[Items listed in a dataset]
■ ■ ■

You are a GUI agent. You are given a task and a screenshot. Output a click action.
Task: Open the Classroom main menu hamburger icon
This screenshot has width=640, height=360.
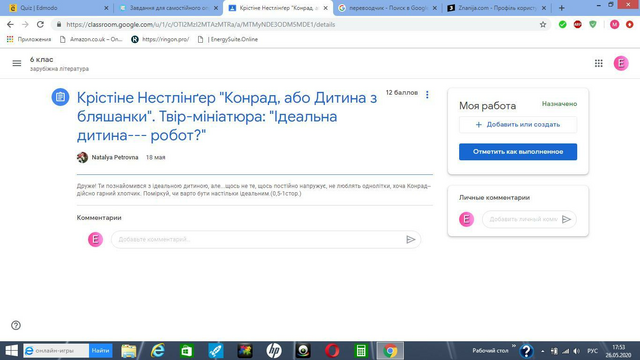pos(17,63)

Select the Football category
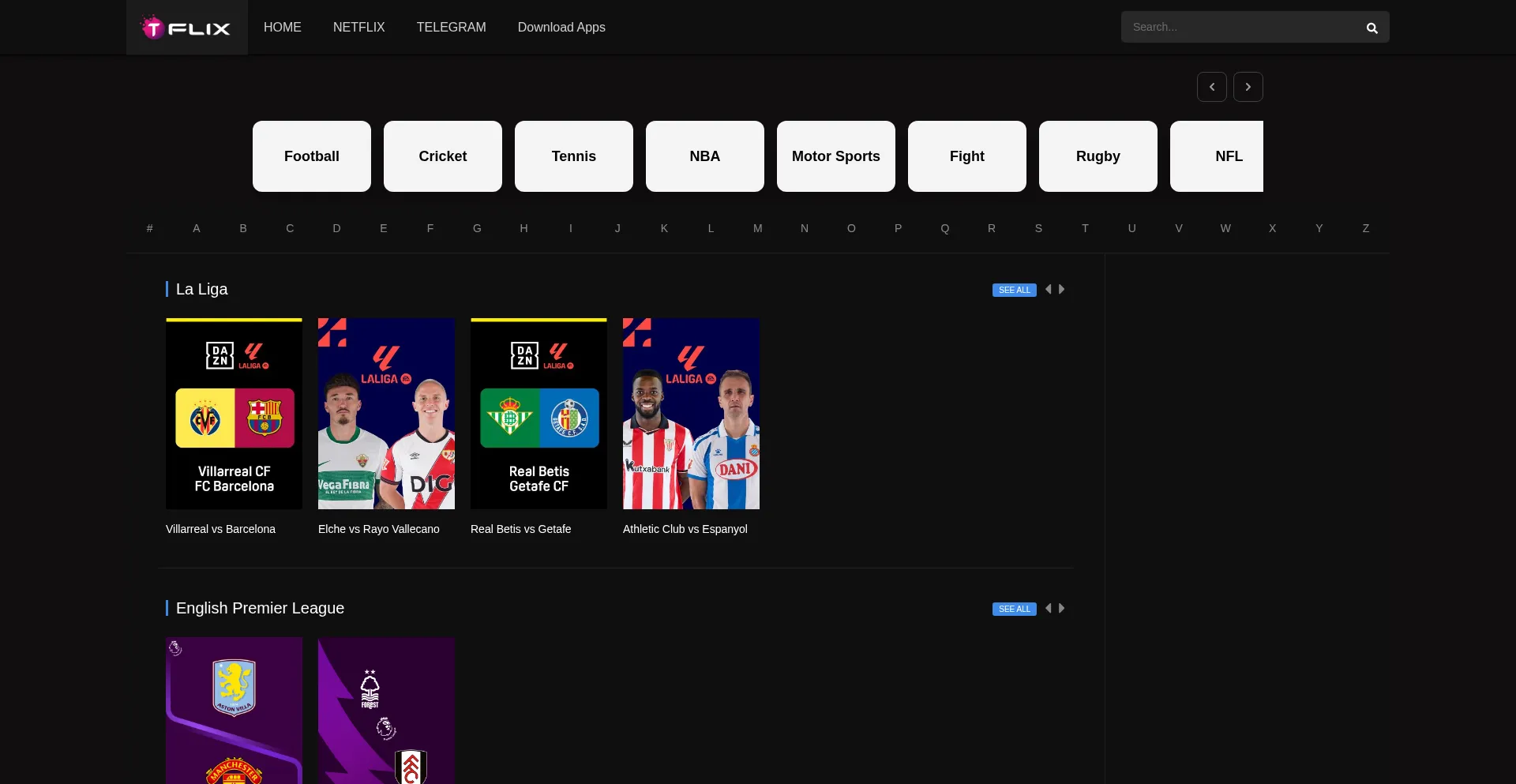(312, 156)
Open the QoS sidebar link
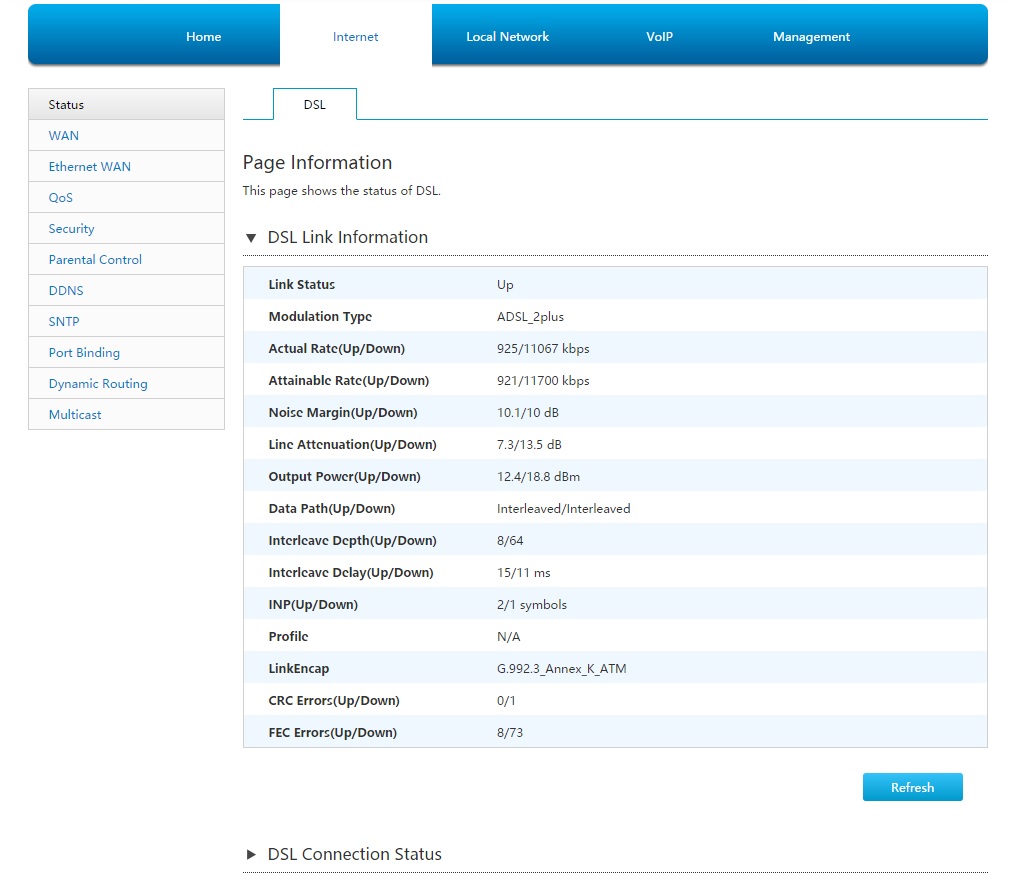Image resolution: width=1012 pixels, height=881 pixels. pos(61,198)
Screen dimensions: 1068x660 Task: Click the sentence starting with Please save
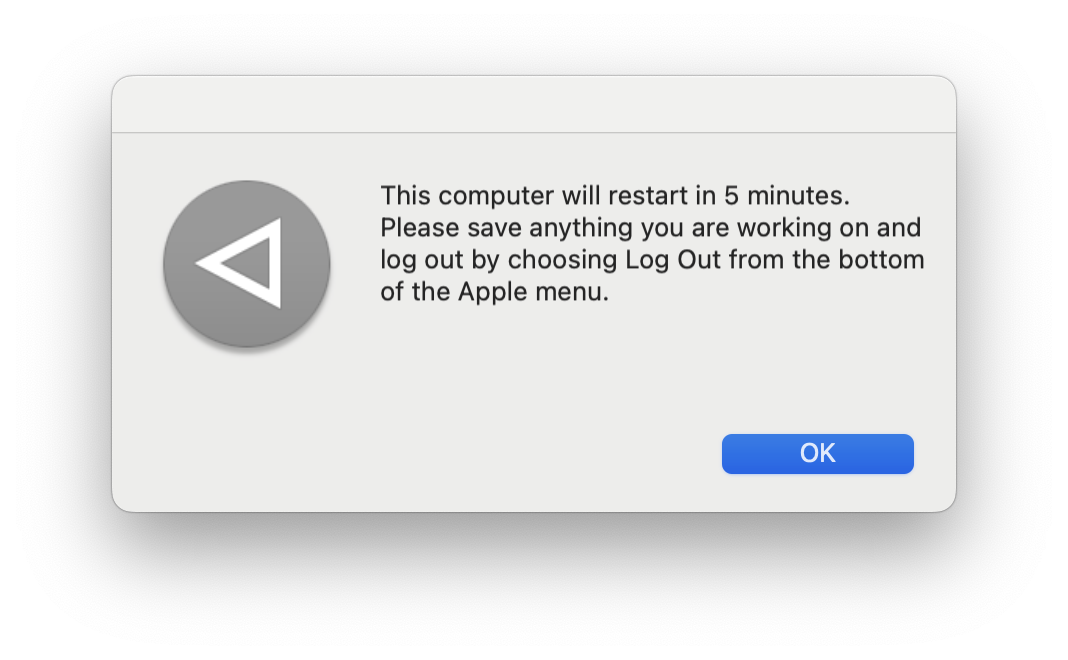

■ ■ ■

Repeat the data exactly, dropping every picture it holds.

You are a GUI agent. You are given a task and a screenshot. Output a click action.
Task: Open the Classroom main menu hamburger icon
This screenshot has width=640, height=360.
pos(17,63)

Select the Football category
(312, 156)
Open the QoS sidebar link
Image resolution: width=1012 pixels, height=881 pixels. pos(61,198)
Screen dimensions: 1068x660 Task: Click the sentence starting with Please save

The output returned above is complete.